Fig. 2: Metabolic profiling of colorectal cell lines with differential metastatic potential by mass spectrometry-based untargeted metabolomic analysis.

a Schematic pipeline of metabolic screening (upper) and steps for refining the potential metabolites (lower). b OPLS-DA plots of individual cells of SW480/SW620 and HT-29/COLO 205 in negative and positive ion modes (R2X(cum) = 0.705, R2Y(cum) = 0.952, Q2(cum) = 0.725 and R2X(cum) = 0.679, R2Y(cum) = 0.994, Q2(cum) = 0.987 in negative ion mode for SW480/SW620 and HT-29/COLO 205; R2X(cum) = 0.426, R2Y(cum) = 0.869, Q2(cum) = 0.785 and R2X(cum) = 0.632, R2Y(cum) = 0.996, Q2(cum) = 0.961 in positive ion mode for SW480/SW620 and HT-29/COLO 205). c Volcano plots of metabolite abundance in SW480/SW620 cells and HT-29/COLO 205 cells.
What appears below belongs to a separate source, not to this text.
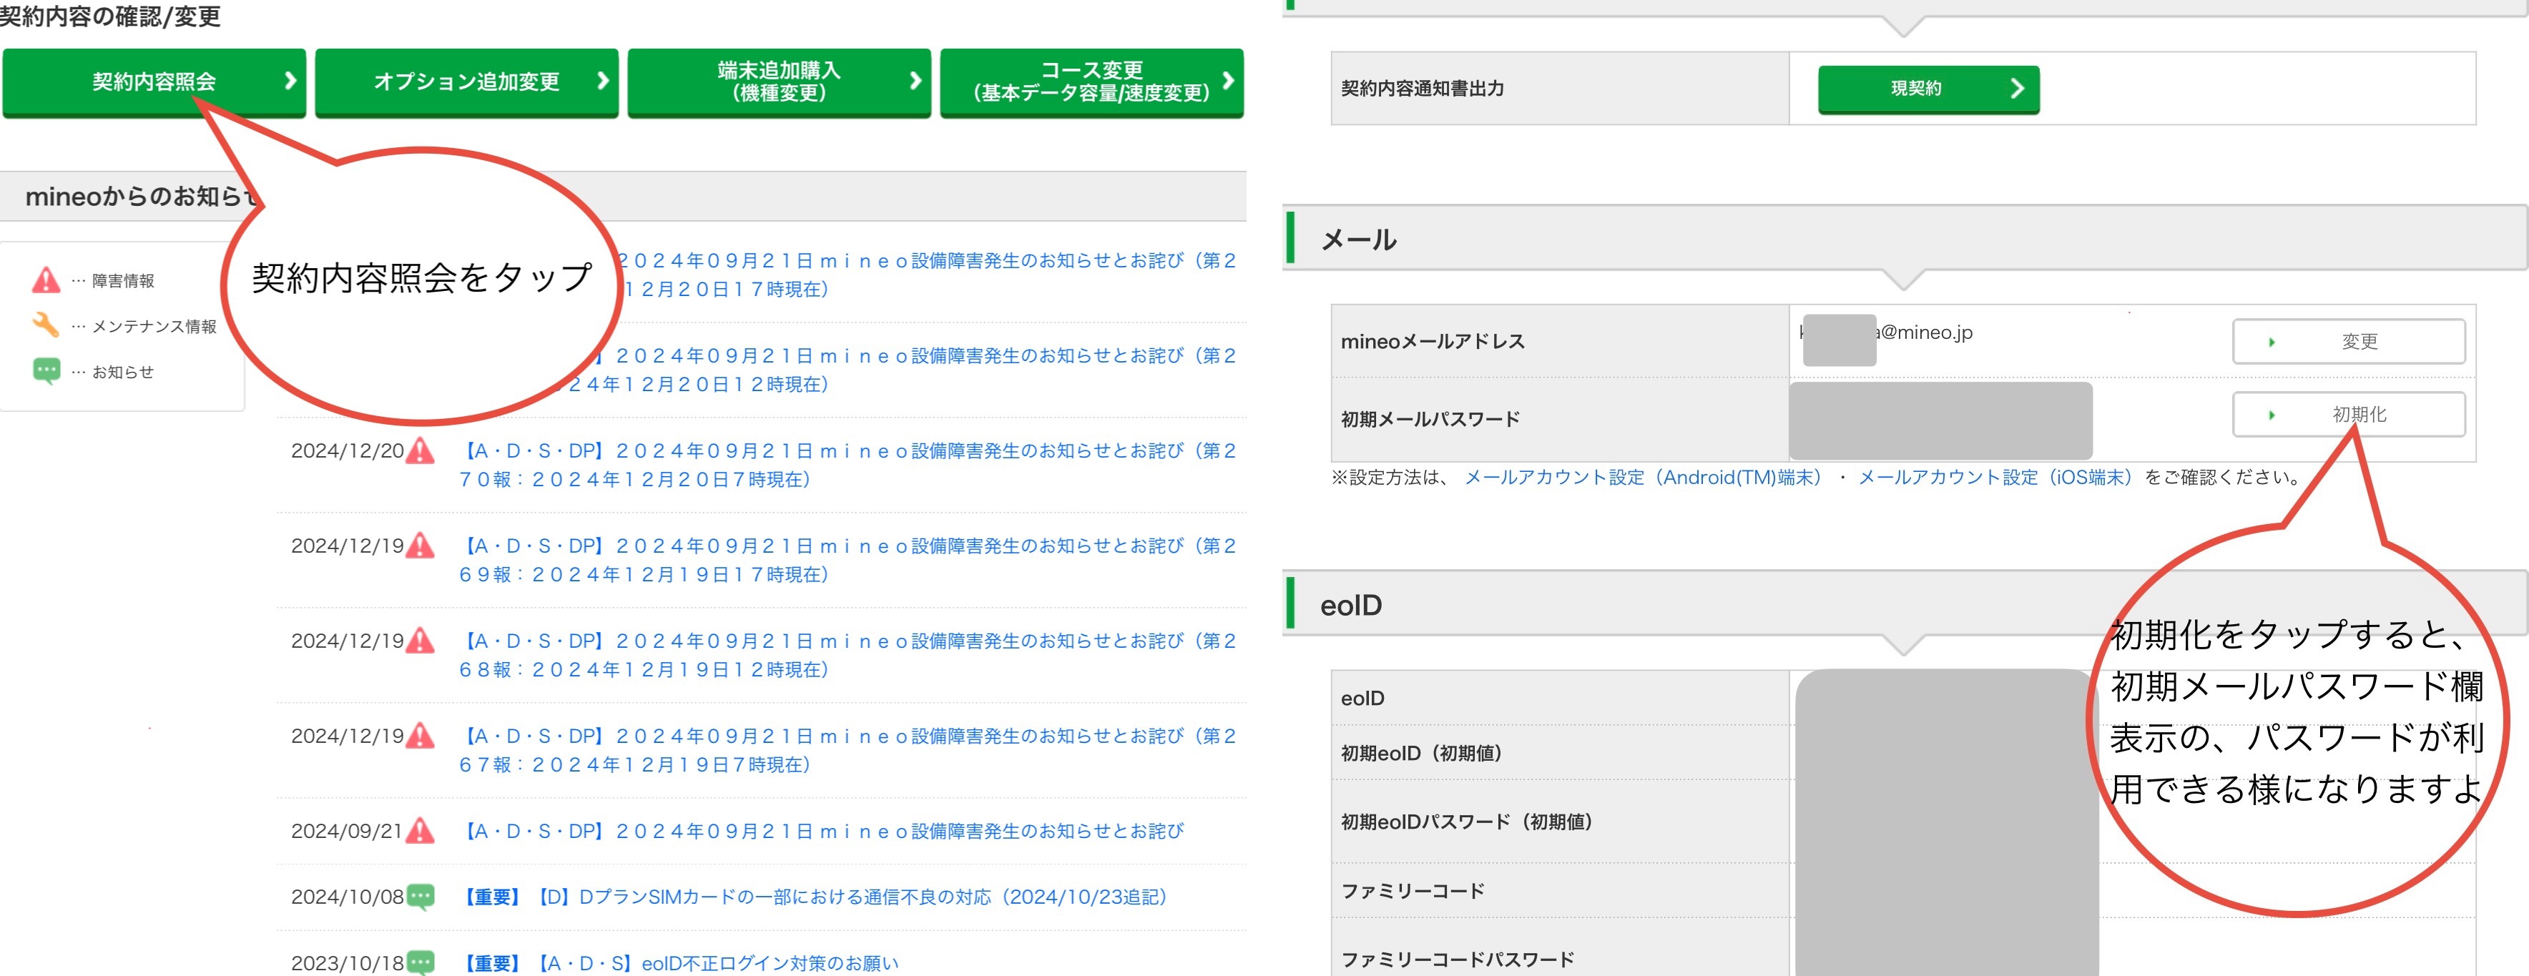Click green speech bubble icon on 2024/10/08 notice

coord(421,896)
The red and cyan dots represent significantly increased/decreased metabolic features (|Log2FC | >1, p < 0.05, VIP > 1). d The intersection of the metabolites with significantly differential abundance obtained from the two pairs of cell lines (SW480 vs. SW620, HT-29 vs. COLO 205). e Heatmap of the relative abundance (Log10 transformation) of the shared metabolites with differential abundance in the two pairs of cells (n = 9). f Z-score plot of 14 representative metabolites with differential abundance in SW480/SW620 cells and HT-29/COLO 205 cells (n = 9 independent experiments). Data are presented as median with interquartile range and points are colored by assigned cell type. g Metabolic network of representative altered metabolites. Some graphical elements in (a) and (g) were created with BioRender.com (accessed on 24 March 2023). UPLC-HRMS ultra-performance liquid chromatography-tandem high-resolution mass spectrometry, FC fold change, VIP variable important in projection, KEGG Kyoto Encyclopedia of Genes and Genomes, MSEA metabolite set enrichment analysis, MRM multiple reaction monitoring.